I whispered. I gently hugged her. She did have a point. There was no getting
around it. But still, the last thing I needed was to have Bayu worrying in our
paradise. It looked like it would all fall on me.
For those first
five years, I kept my ear towards Heaven. I knew that our father was watching
us. So far, he hadn’t made any motion. There was no notion that he knew of our
daughter’s existence. If he did, I didn’t see it. Still, I couldn’t rest. Sure,
I protected my daughter from my subjects but our father was a whole different
matter. I never learned any spell to protect anyone from him. A child can’t
always go against a parent without knowing what they are doing.
By the time Lust
was two, she started to look like a mini version of her mother. Her pink hair
came down to her shoulders. She clung to her brother as much as she could. Bayu
and I couldn’t help but think that it was so cute. We still couldn’t rest with
the demons and our father. I heard that some of the whispers were coming up to
Heaven about our daughter. The worried looks on Bayu’s face made my heart ache.

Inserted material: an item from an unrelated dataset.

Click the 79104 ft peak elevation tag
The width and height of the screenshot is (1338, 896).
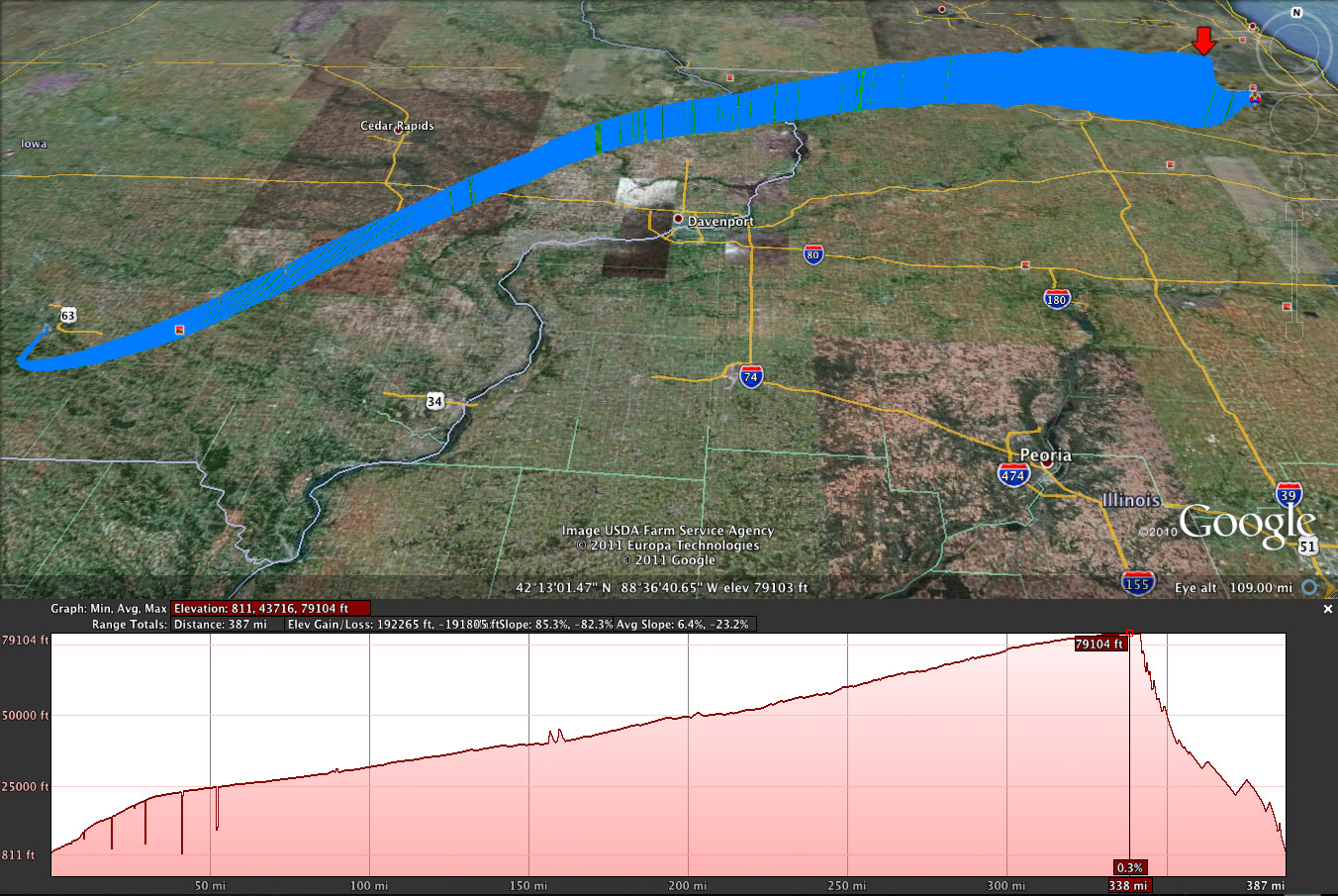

I wasn’t so sure that I could keep them both safe.
But I still had
to try.
Bayu and I did
the best we could do to give Lust a normal child as we could at the time. She
was going to get the best education possible. (The way we raise our daughters
was different than how humans raised their daughters back then. Here in Hell, we
believe that women are equal. We still do, by the way.) Bayu’s garden became her
playground. Still another thought crossed my wife’s mind.
“She doesn’t
have any friends her age,” she said.
“She has her
brother,” I pointed out.
“But that’s not
going to be enough,” Bayu said. “She needs to interact with kids her age.” I
took her by the hands.
“I will see what I can do,” I said. I know I made promises to Bayu during the time that she lived with me in my kingdom. And I did my best to keep them. I would try my hardest to make it up to her when I fell short. That went especially double for our children. This was going to be no different. After all, I loved both my son and my daughter. I was determined to keep my family happy.